Podem
chamar-lhe idílica e mágica, podem bordá-la da mais fina filigrana ou
enclausurá-la no gineceu da maus cândida açucena. Mas o que ele é, de verdade, –
a Ilha, qualquer Ilha – resume-se a um conceito-objecto denominado campo
experimental virgem, reserva integral do pensamento, numa palavra, laboratório vivo
e único, de onde pode sair o vergel mais perfumado e onde, paradoxalmente, pode
medrar um antro de ossadas pútridas, infestantes.
Neste
caso, a Ilha, a nossa, não foge à regra. A olho-nu, ela desdobra-se a quem quer
“vê-la” e não apenas “olhá-la”. Na orografia, na produção agrícola, na criação
artística, no desporto, na organização sócio-política … e na administração
eclesiástica. Aqui, tudo é diferente, porque tudo é possível. Aqui, a
originalidade ganha foros de anormalidade. Porque “fica tudo em casa” e ao que
ousar sair tem logo o mar por todas pontas, onde tudo se afoga ou muito
dificilmente consegue navegar. É o drama – e a glória – de ser Ilha.
Propus-me
penetrar hoje no “dentro mais dentro” do recente caso Ribeira Seca, cujo
protagonista foi e é, sem sombra de dúvida, a Igreja Católica e a sua hierarquia
pós-25 de Abril na Ilha da Madeira. Para apreender mais seguramente as
premissas desta análise, socorro-me do texto do abalizado filósofo e teólogo
Prof.Dr. Anselmo Borges, transcrito no ‘blog’ anterior: o paradoxo de uma
Igreja universal marcada, de um lado, “pelo descentramento de corações de um
Deus-Amor e, de outro, por uma máquina dogmática centralizadora e um aparelho
político-jurídico (denominado Código de Direito Canónico) à procura de
visibilidade”. Citando Olivier Robineau, este paradoxal estatuto “tanto pode
dar lugar a um São Francisco de Assis como a um Torquemada”. Por outras
palavras, tanto pode produzir um santo como um inquisidor-assassino. Neste
dilema, a questão que se nos depara inexoravelmente é esta: em que Igreja
acreditar? Qual delas é válida? A do “Deus-Amor”
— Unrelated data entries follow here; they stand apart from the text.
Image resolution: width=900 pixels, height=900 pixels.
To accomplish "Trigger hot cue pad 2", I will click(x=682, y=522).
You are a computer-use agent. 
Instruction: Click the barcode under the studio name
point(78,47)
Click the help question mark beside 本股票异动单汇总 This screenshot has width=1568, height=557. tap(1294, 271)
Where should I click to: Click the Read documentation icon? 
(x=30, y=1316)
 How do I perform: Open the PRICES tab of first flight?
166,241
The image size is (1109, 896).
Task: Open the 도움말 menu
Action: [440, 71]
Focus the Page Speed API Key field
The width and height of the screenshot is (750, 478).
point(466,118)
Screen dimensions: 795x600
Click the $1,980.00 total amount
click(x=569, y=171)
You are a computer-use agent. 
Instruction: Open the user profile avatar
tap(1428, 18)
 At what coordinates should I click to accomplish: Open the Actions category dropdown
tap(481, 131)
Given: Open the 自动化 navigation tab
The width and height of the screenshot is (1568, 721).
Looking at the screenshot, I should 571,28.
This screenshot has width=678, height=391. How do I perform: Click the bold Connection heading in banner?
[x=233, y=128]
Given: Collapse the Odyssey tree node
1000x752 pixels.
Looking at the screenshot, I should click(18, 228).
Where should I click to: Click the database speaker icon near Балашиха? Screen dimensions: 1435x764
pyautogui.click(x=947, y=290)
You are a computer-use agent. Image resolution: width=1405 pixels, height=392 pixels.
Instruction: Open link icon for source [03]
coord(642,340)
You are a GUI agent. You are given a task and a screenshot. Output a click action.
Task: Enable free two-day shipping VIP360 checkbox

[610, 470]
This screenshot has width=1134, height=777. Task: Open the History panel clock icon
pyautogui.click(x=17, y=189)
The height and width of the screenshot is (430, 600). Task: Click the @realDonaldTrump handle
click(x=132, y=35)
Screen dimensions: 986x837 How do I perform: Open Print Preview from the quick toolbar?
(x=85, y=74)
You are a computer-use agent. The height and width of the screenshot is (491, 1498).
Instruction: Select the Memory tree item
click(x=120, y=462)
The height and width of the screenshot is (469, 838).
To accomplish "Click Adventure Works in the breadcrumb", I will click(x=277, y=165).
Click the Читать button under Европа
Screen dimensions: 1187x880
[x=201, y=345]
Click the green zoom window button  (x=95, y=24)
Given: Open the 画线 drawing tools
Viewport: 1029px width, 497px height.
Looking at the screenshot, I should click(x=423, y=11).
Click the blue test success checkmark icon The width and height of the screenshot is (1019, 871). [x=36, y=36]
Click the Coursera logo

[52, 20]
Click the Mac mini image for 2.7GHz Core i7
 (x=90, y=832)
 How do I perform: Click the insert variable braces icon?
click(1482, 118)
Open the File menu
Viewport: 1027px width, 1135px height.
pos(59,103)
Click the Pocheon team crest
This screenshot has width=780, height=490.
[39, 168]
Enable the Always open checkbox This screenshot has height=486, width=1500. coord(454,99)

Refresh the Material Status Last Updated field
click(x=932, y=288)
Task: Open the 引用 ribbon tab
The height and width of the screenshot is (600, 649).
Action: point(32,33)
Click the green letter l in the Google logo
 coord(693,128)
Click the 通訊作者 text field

que produz um Santo ou a do aparelho político-jurídico que dá à luz um ‘piedoso
monstro’, um implacável torturador de
corpos e almas?
Os
dados estão lançados. É só jogá-los, lê-los, analisá-los sobre o tampo verde
desta mesa chamada Madeira. Sejamos claros e directos. Sem azedumes, mas com
toda a objectividade:
Um
Bispo, peça-chave do regime salazarista no aparelho político-jurídico eclesiástico
e seu indesmentível serventuário, chega à Madeira em 1974 e a decisão canónica
mais solene que toma é suspender um padre católico, sem processo algum e sem
direito ao contraditório. O padre não exercia então qualquer cargo
político-partidário. O Bispo incendeia a opinião pública através do diocesano
Jornal da Madeira, amaldiçoa o padre e os paroquianos, recusa-se a dar o Crisma
e – brade aos céus! – proíbe a venda de
hóstias para a Eucaristia daquele povo cristão e católico, o que levou o mesmo
povo a adquirir uma máquina para o efeito. O Bispo morreu.
Sucedeu-lhe
um Bispo madeirense e, depois, um Bispo algarvio. O madeirense notabilizou-se
por um episódio escandaloso, único na histórica Madeira de 600 anos: pediu aos
governantes que mandassem 70 polícias ocupar a igreja. Sem mandado judicial. O
povo resistiu. Passados 18 dias e 18 noites, os agentes policiais desocuparam a
igreja, deixando-a livre para o povo que retomou normalmente a vida espiritual
no seu templo.
O
terceiro Bispo não deixou por mãos alheias os seus pergaminhos nesta história
singular: aproveitando a vinda da Imagem Peregrina à Madeira, proibiu que ela
entrasse na igreja, ficando a imagem, escoltada por muitos policiais, à entrada
do adro, apinhado de gente de toda a Ilha. E lá se foi, sem nele ter entrado,
perante a indignação contida da imensa multidão.
Porque
a História não se compadece com novelas sombrias e sem rosto, estes três Prelados têm nome:
Francisco Santana, Teodoro Faria, António Carrilho.
Um
outro Bispo – o quarto, neste roteiro estritamente narrativo - chega à Madeira em
Fevereiro de 2019 e no exíguo espaço de
quatro meses apaga o “rasto viscoso e sujo” de 42 anos de prepotência anti-evangélica:
revoga a suspensão do padre, abre os braços a um povo irmão e, sem escrúpulos
doentios nem subserviências de espécie alguma, visita aquela gente, entrando e
abençoando aquele templo que os seus antecessores tinham amaldiçoado. O povo,
que durante 42 anos (mais 8) se manteve
sempre fiel à sua igreja nativa, rejubilou de coração em festa no abraço de
todos os irmãos com o seu Pastor Diocesano. Pacificou-se a Ilha, enfim! Este
Bispo tem nome: Nuno Brás.
Retomando
a questão inicial – que é, afinal, o que mais interessa em toda esta saga do
incrível – falta responder à pergunta fundamental: Em qual Igreja acreditar? Na de Francisco
Santana, Teodoro Faria, António Carrilho?... Ou na Igreja de Nuno Brás?!
Obtida
a resposta no íntimo de cada um, postula-se inevitavelmente uma outra mais
profunda: Onde estará a verdadeira Igreja de Jesus Cristo?
É
inesgotável o filão de ideias e perspectivas que o caso Ribeira Seca encerra. “O
Caminho faz-se caminhando”. E enquanto caminhamos, termino esta longa reflexão
com a parábola do “Bom Samaritano”, parafraseando a pergunta que Jesus fez aos
hipócritas “doutores da lei judaica”, leia-se lei “jurídico-canónica”:
Qual
destes quatro Bispos vos parece ter sido o Próximo do Povo de Deus?
23.Jul.19
Martins Júnior
Tudo tretas dos limpa bolsos dos incautos!